Às vezes cálculos mal feitos… [Risos] Eu já tenho visto cálculos mal feitos…

Bem: “Que colosso sou eu”. Depois rememora a conversa que teve, em vez de prestar atenção no que foi dito, no tema, não: “Que cara fizeram quando eu disse tal coisa? Aquele bandido daquele AEFulano AF que não me respondeu, mudou de assunto quando eu disse uma coisa, e olhe que era engraçada, tá compreendendo? Também da próxima vez ele vai ver. E quando eu cheguei, aquele AECicrano AF que não me cumprimentou como eu queria.” Quer dizer: “Eu, eu, eu, eu, eu, eu.” Isto é “arquipoca”, é o triunfo e o delírio da poquice. Não se pode ser mais poca do que isto.

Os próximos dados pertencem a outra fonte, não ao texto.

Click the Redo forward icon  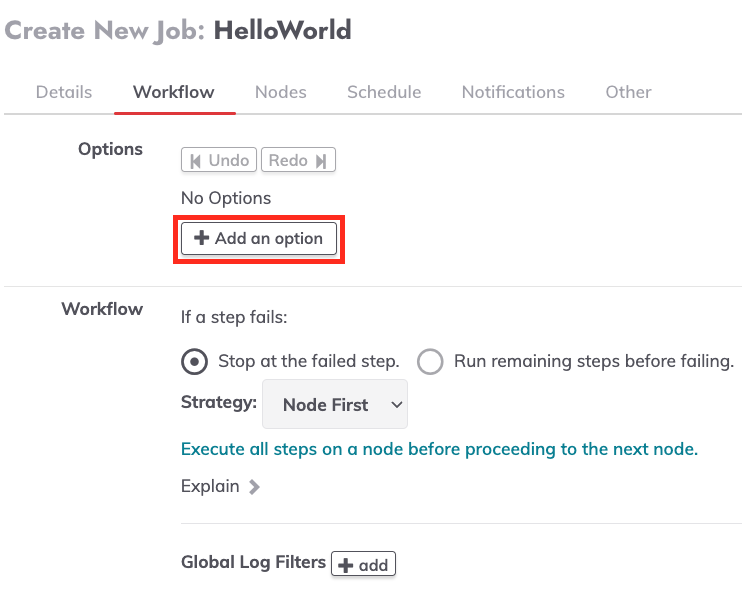coord(321,161)
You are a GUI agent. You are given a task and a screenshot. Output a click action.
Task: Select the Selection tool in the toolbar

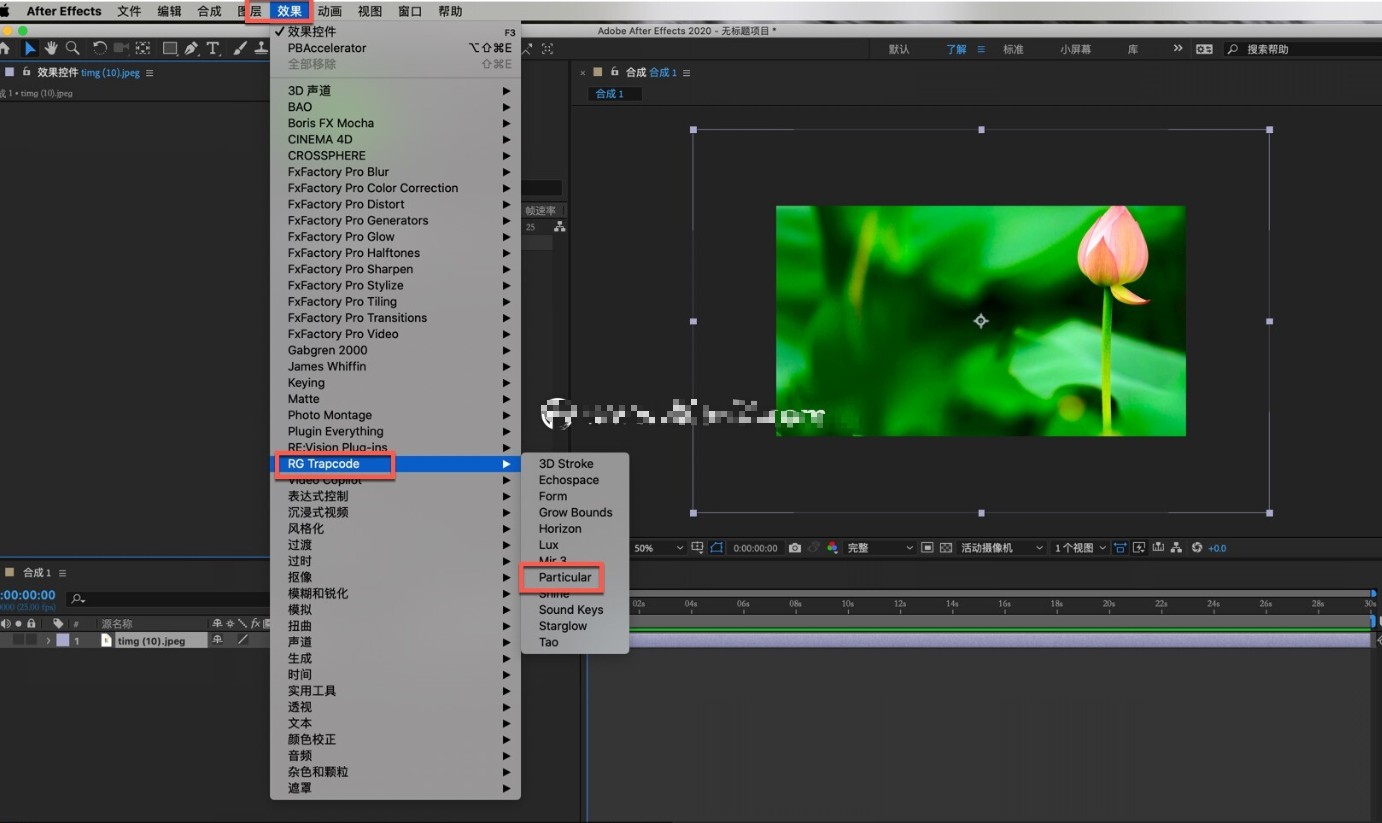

* Quem se encaixa nas três categorias, leve em consideração que se, nesta “corrente”, um elo é de aço, há um outro de barro

Então nós podemos fazer uma análise de nós mesmos. Alguém dirá: “Dr. Plinio, analisando-me a mim mesmo eu arrebento a sua classificação, porque eu noto que em mim há de tudo: eu às vezes penso um pouco em idéias, às vezes penso um pouco em acontecimentos, às vezes eu penso bem mais nos fatos, confesso que penso ainda muito mais na minha pessoa. Mas eu lá também penso de vez em quando em algumas idéias e alguns acontecimentos. O senhor está injusto comigo recriminando-me de nunca pensar em idéias e acontecimentos.”

Eu digo:

Meu caro, então é o caso de dizer que você pertence às três coisas: você tem algo de homem superior, você tem algo de misto, algo de medíocre e algo de poca. Então você é como uma corrente com elos de qualidades desiguais, um elo de aço fortíssimo, um elo de ferro cosi, cosi, um elo de estanho já fora de qualquer apreciação e depois um elo de barro. Do que é que vale a corrente?

Ah, seja imparcial! Uma corrente com quatro elos de valor diferente se aquilata tirando a média dos valores dos elos!” —Não é verdade. Uma corrente vale pelo valor de seu elo mais fraco. Então, meu caro, meça-se, julgue-se e não me queira mal.

Como já está muito tarde, vamos rezar.